Successor Variety (Cont.)


To illustrate the use of successor variety stemming, consider the example below where the task is to determine the stem of the word READABLE:
   Test Word: READABLE
   Corpus:    ABLE, APE, BEATABLE, FIXABLE, READ, READABLE
              READING, READS, RED, ROPE, RIPE.
Using the complete word segmentation method, the test word “READABLE” will be segmented into “READ” and “ABLE,” since READ appears as a word in the corpus. The peak and plateau method would give the same result.
Prefix Successor Variety Letters
 R
 RE
 REA
 READ
 READA
 READAB
 READABL
 READABLE
 3
 2
 1
 3
 1
 1
 1
 1
 E,I,O
 A,D
 D
 A,I,S
 B 
 L
 E 
 BLANK

After a word has been segmented, the segment to be used as the stem must be selected by using the following rule:
   if ( first segment occurs in ≤ 12 words in corpus )
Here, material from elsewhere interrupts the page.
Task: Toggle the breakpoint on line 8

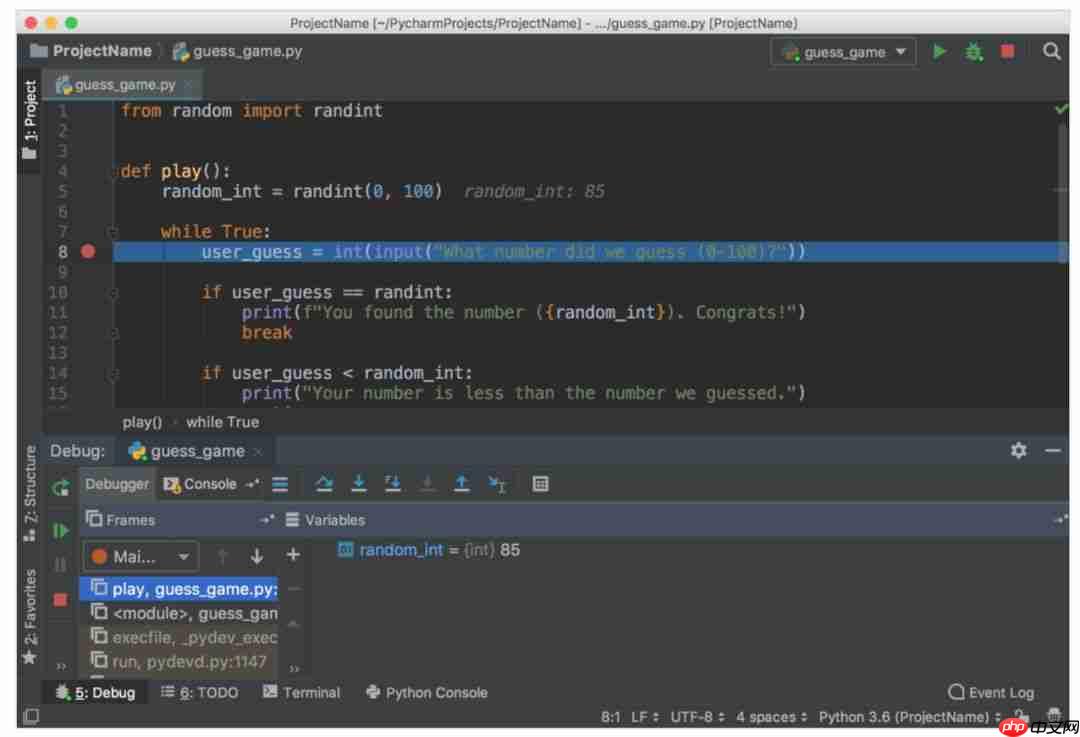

       first segment is stem
   else (second segment is stem)
The check on the number of occurrences is based on the observation that if a segment occurs in more than 12 words in the corpus, it is probably a prefix. Using this rule, READ would be selected as the stem of READABLE. In summary, the successor variety stemming process has three parts:
  1. Determine the successor varieties for a word,
  2. Use this information to segment the word using one of the methods mentioned in the previous page, and
  3. Select one of the segments as the stem.
While affix removal works well, it requires human preparation of suffix lists and removal rules. Successor variety requires no such preparation.